Serupa dengan Eri Cahyadi, Armuji atau Cak Ji ini juga menduduki peringkat teratas dengan perolehan elektabilitas 15,2%, sebagai Wakil Wali Kota.
Menanggapi hasil itu, Juru Bicara (Jubir) dari Tim Pemenangan Eri dan Armuji (ErJi) bernama Mirza Akmal mengungkapkan belum ingin berbesar hati atau overproud melihat hasil survei ARCI tersebut
“(Hasil survei ARCI) jadi media refleksi sekaligus vitamin bagi Mas Eri dan Cak Ji serta kami di tim pemenangan. Kami pun tidak _overproud_, justru semakin berenerji,” terang Jubir Tim Pemenangan ErJi, Mirza Akmal, Kamis (18/7).
Menurut Mirza, melihat hasil survei ARCI tersebut tidak ada hal khusus untuk respon berlebih. Kata dia, tim pemenangan ErJi untuk Walikota Surabaya tetap keep in touch atau tetap menjalin ke-dekatan, membaur dengan warga masyarakat.

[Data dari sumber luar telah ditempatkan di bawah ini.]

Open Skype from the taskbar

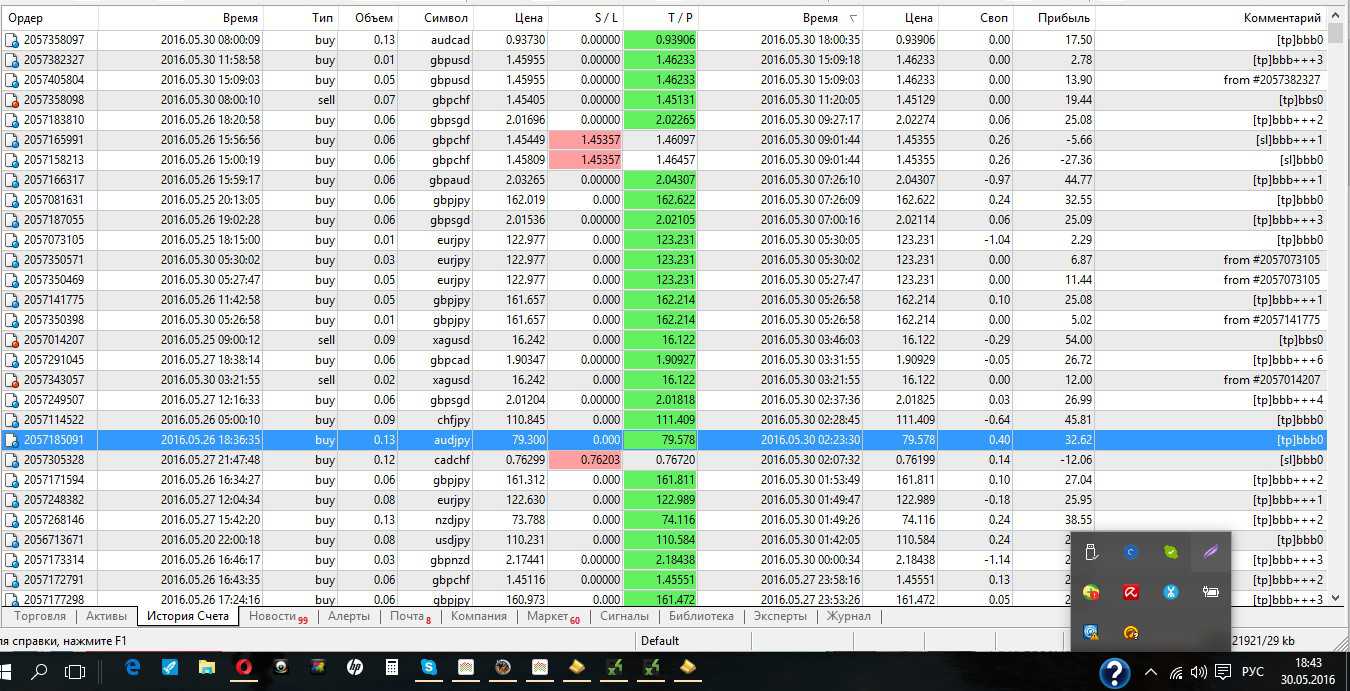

Dia mencontohkan, sebagai bukti adalah dengan ramainya agenda kerja bakti serentak yang diselenggarakan DPC PDI – Perjuangan Surabaya, pada hari Minggu 14 Juli lalu. Eri dan Armuji juga menghadiri kegiatan tersebut di 2 lokasi berbeda.
“Tidak ada hal yang secara khusus dilakukan atas hasil survei (ARCI) tersebut. Yang terpenting adalah tetap ‘keep in touch’ dengan masyarakat”, ujar Mirza. [ram/ian]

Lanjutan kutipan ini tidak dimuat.